Bordelon v. Drake

578 So. 2d 1174, 1991 WL 63345
CourtLouisiana Court of Appeal
DecidedApril 17, 1991
Docket90-CA-776
StatusPublished
Cited by10 cases

This text of 578 So. 2d 1174 (Bordelon v. Drake) is published on Counsel Stack Legal Research, covering Louisiana Court of Appeal primary law. Counsel Stack provides free access to over 12 million legal documents including statutes, case law, regulations, and constitutions.

Bluebook
Bordelon v. Drake, 578 So. 2d 1174, 1991 WL 63345 (La. Ct. App. 1991).

Opinion

578 So.2d 1174 (1991)

Jacqueline R. Bordelon, Wife of/and James BORDELON
v.
Orie K. DRAKE, Timber Products Inspection, Inc. and Wausau Insurance Company.

No. 90-CA-776.

Court of Appeal of Louisiana, Fifth Circuit.

April 17, 1991.

*1175 Terry A. Bell, Appeal Counsel, Belle Chasse, for plaintiff-appellant, Jacqueline and James Bordelon.

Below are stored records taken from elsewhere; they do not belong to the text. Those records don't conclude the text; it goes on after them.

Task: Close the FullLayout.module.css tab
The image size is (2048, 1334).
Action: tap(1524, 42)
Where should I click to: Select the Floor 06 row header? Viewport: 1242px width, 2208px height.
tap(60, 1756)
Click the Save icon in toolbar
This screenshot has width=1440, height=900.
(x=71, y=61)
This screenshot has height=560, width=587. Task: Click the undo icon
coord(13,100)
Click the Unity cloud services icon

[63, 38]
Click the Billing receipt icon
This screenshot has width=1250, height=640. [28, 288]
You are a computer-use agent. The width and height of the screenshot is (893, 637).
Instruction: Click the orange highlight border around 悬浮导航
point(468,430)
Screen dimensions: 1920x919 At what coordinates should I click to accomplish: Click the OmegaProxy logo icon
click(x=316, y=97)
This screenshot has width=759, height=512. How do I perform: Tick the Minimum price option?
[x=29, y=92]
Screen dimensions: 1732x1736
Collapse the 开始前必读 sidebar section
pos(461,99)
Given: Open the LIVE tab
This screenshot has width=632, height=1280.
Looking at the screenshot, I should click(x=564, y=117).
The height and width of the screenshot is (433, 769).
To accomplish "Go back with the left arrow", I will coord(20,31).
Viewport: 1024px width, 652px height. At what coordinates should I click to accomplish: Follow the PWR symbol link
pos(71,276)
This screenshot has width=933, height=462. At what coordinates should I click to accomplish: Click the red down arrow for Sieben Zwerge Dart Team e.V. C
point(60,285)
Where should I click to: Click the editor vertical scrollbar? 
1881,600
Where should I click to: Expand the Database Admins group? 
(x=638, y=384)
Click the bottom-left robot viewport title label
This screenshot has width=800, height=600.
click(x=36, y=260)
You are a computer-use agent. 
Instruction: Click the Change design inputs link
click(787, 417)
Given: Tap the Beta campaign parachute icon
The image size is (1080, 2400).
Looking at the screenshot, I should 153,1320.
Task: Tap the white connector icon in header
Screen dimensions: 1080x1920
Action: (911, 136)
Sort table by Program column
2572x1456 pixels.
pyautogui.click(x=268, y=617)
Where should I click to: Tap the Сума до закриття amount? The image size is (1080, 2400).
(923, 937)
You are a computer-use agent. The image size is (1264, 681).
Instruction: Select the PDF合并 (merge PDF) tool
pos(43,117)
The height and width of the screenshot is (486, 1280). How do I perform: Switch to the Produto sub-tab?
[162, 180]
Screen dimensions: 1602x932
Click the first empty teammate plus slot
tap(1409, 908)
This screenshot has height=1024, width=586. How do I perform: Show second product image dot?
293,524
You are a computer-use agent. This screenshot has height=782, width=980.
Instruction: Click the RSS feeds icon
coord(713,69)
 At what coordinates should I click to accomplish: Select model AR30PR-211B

Elizabeth Clinton, New Orleans, for intervenor-appellant, Nat. Union Fire Ins. Co.

Raymond P. Augustin, Jr., Metairie, for defendants-appellees.

Before BOWES, DUFRESNE and WICKER, JJ.

BOWES, Judge.

Plaintiff, Jacqueline R. Bordelon (hereinafter Bordelon), and intervenor, National Union Fire Insurance Company (hereinafter National Union), insurer of Bordelon, appeal a judgment of the district court dismissing the suit against defendants, Orie K. Drake (hereinafter Drake), Timber Products Inspection, Inc. and Wausau Insurance Company. We affirm.

FACTS & BACKGROUND

The accident which is the subject of the present matter occurred on July 1, 1985, on or near the upgrade of the Oaklawn overpass in Metairie, some distance after the merging of Interstate 10 and Interstate 610. The vehicle driven by plaintiff was hit in the right rear by a truck driven by Drake. Bordelon's automobile then spun around and was hit again, in the left front, by Drake's truck. Bordelon filed suit against the defendants in June, 1989. Trial was continued three times, finally commencing on March 20, 1990. Following trial on the merits, the court took the matter under advisement and, on May 25, 1990, rendered judgment in favor of the defendants. Plaintiff and intervenor appeal.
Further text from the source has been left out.